Uitspraak
1.Procesverloop in cassatie
2.Beoordeling van het cassatiemiddel
3.Beslissing
4 juli 2023.
Hoge Raad
In deze zaak heeft de Hoge Raad op 4 juli 2023 uitspraak gedaan in een cassatieprocedure tegen een beschikking van de rechtbank Zeeland-West-Brabant, gedateerd 19 december 2022. De zaak betreft een klaagschrift dat door de klaagster is ingediend naar aanleiding van een beslag dat door Belgische autoriteiten was gelegd op diverse goederen onder een derde. De klaagster, geboren in 1988, heeft het klaagschrift ingediend op basis van artikel 5.4.10.1 in verbinding met artikel 552a van het Wetboek van Strafvordering. De advocaat J.J.J. van Rijsbergen heeft namens de klaagster een cassatiemiddel voorgesteld, waarin werd geklaagd dat de behandeling van het klaagschrift nietig was omdat deze niet in het openbaar had plaatsgevonden.
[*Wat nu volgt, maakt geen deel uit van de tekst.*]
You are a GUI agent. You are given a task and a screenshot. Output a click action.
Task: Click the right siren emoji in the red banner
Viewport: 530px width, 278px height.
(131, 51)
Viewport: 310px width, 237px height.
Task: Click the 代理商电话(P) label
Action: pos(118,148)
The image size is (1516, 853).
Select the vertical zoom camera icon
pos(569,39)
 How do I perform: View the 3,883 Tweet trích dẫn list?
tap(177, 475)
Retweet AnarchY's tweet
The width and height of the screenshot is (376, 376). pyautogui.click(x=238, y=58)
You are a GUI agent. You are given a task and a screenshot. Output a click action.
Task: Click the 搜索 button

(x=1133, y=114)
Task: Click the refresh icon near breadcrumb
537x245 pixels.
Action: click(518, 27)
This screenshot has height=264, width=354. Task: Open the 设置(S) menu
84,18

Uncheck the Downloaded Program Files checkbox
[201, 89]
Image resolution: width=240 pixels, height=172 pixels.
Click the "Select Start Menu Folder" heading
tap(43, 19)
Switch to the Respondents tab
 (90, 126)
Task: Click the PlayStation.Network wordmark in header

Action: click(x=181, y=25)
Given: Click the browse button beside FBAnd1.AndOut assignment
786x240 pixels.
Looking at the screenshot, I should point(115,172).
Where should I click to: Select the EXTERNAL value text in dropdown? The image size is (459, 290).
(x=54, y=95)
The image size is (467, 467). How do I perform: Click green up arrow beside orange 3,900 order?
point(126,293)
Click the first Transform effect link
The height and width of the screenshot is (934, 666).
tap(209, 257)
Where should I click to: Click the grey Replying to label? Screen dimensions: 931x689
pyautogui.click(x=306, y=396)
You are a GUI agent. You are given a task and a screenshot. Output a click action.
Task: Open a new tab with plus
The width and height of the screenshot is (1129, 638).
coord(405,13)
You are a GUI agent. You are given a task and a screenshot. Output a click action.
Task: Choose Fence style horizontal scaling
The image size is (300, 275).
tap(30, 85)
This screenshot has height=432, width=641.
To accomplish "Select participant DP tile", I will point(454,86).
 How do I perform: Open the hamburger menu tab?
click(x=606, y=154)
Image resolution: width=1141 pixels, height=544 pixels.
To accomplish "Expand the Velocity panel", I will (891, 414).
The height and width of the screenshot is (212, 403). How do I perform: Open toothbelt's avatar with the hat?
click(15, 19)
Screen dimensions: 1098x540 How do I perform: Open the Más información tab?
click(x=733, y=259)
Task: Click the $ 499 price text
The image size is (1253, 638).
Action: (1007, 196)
De advocaat-generaal P.M. Frielink heeft geconcludeerd tot vernietiging van de bestreden beschikking en terugwijzing naar de rechtbank voor een nieuwe behandeling van het klaagschrift. De Hoge Raad heeft het cassatiemiddel gegrond verklaard en vernietigt de beschikking van de rechtbank. De zaak wordt terugverwezen naar de rechtbank Zeeland-West-Brabant voor een nieuwe behandeling en afdoening van het klaagschrift. Deze uitspraak is gedaan door de vice-president J. de Hullu als voorzitter, samen met de raadsheren M.J. Borgers en T. Kooijmans, en is uitgesproken ter openbare terechtzitting.